At XDF China in December 2019, Mr. Jiansong Zhang, Staff Engineer of Alibaba, gave a great talk about AI Platforms and Heterogenous Computing.
Alibaba developed a deep learning stack on top of Xilinx FPGAs including IP, shell, runtime, driver, compiler and models to enable various AI workloads.
This solution features -
Optimized and customized hardware design
On-chip streaming structure
3D-systolic-array conv. engine which makes full use of DSP carry chain and supertile design @ 600MHz
Configurable dimensions of parallelism
Resource allocation & task scheduling using a runtime
Software-hardware co-optimization in compiler
Model parsers for ONNX and Tensorflow
Mr. Zhang also introduced the following 4 key use cases to demonstrate their excellent results.
Case 1: OCR (Optical Character Recognition) in Public Cloud Services
Case 2: Edge solution for Smart Retail
Case 3: Private Cloud Service
~7x TCO saving achieved in replacement of CPU servers
Case 4: Speech Synthesis
Speech synthesis is an iterative task in which 16,000 iterations are needed to generate one second of audio. NN-based TTS (Text-to-speech) can be indistinguishable from human speech.
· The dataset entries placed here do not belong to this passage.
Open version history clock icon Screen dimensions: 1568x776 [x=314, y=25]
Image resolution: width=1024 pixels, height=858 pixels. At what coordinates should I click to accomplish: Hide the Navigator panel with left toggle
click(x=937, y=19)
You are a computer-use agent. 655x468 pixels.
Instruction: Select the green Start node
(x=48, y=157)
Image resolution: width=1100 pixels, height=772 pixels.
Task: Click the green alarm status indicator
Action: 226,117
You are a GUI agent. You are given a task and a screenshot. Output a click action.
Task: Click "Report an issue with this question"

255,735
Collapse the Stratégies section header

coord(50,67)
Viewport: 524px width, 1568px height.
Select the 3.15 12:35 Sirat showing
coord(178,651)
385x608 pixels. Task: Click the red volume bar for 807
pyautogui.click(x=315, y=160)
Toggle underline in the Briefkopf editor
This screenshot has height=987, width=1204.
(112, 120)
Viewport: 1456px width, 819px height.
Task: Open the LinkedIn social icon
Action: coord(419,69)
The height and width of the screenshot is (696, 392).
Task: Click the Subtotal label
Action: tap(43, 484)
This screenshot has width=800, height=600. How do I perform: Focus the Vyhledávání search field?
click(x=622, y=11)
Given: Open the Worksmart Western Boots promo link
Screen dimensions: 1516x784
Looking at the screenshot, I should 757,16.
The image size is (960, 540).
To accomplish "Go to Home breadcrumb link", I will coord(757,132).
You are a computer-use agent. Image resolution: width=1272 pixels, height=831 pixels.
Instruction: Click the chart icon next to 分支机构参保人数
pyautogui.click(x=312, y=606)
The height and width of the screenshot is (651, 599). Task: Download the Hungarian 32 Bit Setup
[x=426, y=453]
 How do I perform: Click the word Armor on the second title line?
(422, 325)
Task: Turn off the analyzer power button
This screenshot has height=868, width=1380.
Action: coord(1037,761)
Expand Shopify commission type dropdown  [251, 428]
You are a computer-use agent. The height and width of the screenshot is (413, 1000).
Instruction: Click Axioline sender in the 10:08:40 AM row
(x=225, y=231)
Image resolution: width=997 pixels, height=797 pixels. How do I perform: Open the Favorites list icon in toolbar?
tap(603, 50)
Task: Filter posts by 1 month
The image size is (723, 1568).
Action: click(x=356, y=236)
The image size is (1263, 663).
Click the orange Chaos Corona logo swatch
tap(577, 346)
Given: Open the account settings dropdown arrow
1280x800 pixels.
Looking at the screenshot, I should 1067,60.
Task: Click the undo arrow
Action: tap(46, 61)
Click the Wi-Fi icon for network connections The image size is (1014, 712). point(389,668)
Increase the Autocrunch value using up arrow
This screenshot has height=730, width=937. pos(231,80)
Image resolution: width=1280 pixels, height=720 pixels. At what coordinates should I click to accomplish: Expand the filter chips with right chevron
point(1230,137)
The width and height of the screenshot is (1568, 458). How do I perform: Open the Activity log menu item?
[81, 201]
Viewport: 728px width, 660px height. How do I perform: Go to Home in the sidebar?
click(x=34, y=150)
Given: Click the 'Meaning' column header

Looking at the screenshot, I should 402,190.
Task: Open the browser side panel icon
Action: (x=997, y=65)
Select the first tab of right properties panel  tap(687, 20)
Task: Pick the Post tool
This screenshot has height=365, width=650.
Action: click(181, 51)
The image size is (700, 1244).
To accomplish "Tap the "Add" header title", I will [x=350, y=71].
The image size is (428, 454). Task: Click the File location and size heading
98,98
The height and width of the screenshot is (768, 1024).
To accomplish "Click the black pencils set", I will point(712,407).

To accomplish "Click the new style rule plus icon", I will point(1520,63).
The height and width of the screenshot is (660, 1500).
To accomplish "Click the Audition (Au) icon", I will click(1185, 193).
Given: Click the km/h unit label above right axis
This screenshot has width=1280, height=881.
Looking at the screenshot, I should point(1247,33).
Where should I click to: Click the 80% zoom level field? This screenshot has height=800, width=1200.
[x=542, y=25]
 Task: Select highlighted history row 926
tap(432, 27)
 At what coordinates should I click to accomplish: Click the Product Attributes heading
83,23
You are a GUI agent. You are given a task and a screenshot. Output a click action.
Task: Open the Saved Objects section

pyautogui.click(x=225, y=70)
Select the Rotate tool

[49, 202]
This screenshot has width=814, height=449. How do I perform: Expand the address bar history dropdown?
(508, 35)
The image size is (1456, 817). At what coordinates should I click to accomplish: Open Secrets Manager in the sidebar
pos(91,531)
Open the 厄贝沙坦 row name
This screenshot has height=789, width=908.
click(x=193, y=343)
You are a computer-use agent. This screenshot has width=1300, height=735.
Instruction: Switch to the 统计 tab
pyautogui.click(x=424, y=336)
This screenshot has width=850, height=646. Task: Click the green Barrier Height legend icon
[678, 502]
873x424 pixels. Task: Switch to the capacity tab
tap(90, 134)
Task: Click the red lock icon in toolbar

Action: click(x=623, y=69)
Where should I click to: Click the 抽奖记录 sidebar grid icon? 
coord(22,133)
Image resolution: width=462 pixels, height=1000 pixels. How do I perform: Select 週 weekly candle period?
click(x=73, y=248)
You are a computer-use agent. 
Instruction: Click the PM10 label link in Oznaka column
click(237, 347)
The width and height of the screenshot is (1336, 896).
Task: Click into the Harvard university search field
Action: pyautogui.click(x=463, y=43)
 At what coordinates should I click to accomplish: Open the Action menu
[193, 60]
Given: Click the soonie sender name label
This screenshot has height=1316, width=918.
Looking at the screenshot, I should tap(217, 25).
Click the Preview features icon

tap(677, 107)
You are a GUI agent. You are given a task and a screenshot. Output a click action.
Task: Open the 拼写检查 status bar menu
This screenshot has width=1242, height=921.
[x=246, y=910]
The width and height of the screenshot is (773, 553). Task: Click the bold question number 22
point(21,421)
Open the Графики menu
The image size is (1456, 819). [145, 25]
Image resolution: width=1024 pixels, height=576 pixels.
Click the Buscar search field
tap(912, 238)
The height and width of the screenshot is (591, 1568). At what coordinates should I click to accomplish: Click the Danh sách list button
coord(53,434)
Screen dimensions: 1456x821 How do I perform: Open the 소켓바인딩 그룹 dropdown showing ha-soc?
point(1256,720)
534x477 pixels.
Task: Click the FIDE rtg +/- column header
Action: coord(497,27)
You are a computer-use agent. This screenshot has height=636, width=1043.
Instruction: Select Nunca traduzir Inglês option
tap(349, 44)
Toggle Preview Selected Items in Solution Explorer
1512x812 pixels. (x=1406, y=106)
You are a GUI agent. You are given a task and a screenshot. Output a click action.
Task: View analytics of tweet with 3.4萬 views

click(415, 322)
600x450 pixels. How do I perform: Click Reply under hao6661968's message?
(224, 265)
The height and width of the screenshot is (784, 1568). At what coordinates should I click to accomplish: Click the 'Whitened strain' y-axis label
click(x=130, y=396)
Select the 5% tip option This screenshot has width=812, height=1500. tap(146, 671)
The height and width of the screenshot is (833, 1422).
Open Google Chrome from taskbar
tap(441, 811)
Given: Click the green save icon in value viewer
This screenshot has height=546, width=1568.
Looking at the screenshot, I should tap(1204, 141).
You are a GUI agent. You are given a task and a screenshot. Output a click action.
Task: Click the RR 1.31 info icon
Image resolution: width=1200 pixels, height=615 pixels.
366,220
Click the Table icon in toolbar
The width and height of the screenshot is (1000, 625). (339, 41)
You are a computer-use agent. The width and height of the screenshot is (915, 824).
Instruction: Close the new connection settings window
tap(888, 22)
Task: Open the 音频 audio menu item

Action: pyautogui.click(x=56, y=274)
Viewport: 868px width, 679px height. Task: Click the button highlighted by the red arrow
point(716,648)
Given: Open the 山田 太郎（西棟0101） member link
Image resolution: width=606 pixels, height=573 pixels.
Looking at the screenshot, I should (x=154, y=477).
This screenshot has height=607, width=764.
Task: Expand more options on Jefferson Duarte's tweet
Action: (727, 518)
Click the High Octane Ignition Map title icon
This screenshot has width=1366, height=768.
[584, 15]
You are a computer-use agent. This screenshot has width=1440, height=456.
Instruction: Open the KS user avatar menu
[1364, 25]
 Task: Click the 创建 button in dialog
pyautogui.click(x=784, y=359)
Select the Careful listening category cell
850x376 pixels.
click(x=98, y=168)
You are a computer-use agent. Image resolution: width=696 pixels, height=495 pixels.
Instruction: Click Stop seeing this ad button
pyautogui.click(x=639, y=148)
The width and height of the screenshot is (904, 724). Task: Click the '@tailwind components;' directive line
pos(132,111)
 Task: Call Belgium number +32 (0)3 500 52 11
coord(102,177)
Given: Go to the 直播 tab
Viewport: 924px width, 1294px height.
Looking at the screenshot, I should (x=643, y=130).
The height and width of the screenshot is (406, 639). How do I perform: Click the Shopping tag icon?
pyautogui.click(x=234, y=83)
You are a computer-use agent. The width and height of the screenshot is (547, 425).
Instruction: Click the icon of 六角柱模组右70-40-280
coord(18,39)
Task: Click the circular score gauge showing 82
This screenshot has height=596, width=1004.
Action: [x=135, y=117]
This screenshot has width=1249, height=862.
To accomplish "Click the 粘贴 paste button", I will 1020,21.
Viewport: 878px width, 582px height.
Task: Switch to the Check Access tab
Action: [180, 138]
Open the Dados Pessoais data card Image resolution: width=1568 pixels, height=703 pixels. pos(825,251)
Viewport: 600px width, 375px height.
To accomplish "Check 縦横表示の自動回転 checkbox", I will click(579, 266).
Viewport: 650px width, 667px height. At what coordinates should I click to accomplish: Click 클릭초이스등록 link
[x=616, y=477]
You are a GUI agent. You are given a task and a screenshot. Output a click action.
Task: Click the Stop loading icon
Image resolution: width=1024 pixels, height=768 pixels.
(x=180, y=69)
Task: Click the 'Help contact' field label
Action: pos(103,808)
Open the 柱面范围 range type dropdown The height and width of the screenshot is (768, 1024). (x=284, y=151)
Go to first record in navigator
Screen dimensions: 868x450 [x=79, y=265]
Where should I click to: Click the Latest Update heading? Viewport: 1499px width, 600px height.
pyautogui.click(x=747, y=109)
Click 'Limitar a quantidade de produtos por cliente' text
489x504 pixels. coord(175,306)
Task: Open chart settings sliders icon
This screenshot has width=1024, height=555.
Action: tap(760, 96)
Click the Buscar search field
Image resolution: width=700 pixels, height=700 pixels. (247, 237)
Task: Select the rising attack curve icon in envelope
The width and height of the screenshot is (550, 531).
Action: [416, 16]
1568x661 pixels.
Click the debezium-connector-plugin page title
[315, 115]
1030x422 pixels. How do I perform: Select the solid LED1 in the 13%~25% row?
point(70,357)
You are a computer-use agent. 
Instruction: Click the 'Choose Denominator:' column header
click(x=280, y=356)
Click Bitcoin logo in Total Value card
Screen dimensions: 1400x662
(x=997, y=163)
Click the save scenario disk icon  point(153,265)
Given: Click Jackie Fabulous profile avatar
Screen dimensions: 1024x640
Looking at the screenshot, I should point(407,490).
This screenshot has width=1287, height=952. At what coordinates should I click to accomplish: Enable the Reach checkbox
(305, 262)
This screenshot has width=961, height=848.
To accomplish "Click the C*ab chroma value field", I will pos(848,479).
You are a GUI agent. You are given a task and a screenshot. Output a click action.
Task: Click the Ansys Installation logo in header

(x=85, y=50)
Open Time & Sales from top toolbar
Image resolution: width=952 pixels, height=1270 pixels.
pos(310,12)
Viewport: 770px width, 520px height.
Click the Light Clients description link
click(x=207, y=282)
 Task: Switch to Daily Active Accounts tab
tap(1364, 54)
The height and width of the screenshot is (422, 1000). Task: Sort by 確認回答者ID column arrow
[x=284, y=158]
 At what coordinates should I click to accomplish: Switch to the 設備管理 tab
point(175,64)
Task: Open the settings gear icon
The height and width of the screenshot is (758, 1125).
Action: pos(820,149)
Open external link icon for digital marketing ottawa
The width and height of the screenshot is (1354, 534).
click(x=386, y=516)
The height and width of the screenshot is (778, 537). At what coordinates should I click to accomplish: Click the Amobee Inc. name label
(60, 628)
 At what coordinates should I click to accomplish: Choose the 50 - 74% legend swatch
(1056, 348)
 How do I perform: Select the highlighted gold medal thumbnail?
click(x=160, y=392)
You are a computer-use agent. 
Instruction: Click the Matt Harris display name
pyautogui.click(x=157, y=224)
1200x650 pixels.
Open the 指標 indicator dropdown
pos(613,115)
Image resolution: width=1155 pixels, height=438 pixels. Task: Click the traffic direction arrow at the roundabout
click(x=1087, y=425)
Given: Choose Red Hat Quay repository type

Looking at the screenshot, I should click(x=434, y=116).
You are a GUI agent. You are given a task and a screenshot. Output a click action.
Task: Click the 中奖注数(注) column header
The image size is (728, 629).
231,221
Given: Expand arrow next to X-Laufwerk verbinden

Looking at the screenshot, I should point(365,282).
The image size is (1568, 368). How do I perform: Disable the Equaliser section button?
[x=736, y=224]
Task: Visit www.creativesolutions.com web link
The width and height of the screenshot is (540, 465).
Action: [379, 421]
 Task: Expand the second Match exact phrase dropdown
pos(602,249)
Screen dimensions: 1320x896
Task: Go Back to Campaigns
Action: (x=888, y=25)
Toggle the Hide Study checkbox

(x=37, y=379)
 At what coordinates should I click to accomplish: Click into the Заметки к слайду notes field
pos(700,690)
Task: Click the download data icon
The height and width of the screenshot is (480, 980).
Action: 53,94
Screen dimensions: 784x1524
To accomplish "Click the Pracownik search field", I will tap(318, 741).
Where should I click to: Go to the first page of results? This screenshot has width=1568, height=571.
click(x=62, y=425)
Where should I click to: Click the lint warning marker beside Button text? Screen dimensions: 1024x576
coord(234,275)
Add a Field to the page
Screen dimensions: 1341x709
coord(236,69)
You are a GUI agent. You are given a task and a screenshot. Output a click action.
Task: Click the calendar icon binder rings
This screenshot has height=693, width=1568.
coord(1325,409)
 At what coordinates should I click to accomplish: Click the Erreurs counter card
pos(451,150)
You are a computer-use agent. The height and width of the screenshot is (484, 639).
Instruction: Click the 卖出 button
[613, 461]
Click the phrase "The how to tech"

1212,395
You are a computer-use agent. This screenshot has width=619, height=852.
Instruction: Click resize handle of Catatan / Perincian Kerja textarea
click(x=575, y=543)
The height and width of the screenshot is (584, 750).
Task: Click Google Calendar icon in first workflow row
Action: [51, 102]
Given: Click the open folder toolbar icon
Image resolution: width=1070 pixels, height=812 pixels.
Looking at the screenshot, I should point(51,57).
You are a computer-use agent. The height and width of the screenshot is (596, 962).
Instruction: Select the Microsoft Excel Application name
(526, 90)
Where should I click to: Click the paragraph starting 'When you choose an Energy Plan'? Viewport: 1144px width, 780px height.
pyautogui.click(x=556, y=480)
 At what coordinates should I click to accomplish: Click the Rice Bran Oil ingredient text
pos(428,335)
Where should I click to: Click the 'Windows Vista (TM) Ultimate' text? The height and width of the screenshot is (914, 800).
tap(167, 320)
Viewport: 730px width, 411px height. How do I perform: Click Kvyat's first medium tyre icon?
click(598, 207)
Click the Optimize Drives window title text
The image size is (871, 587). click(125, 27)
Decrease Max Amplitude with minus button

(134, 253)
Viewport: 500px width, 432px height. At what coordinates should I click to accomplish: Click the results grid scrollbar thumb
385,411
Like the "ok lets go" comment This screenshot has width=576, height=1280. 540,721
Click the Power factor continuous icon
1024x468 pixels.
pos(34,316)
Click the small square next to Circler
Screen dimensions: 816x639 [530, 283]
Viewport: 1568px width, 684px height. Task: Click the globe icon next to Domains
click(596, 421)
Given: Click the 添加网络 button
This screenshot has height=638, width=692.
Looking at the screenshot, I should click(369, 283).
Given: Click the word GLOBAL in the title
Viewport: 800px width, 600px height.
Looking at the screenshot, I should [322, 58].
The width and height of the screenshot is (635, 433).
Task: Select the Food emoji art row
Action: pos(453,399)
Alibaba developed a Xilinx FPGA-based solution for real-time WaveNet, a state-of-art NN model for TTS. With the customized autoregressive low-latency IP in hardware and customized on-chip loop implemented in a compiler, they achieved 150x speed-up compared to a GPU implementation!
This is another great example of adaptable AI inference powered by Xilinx!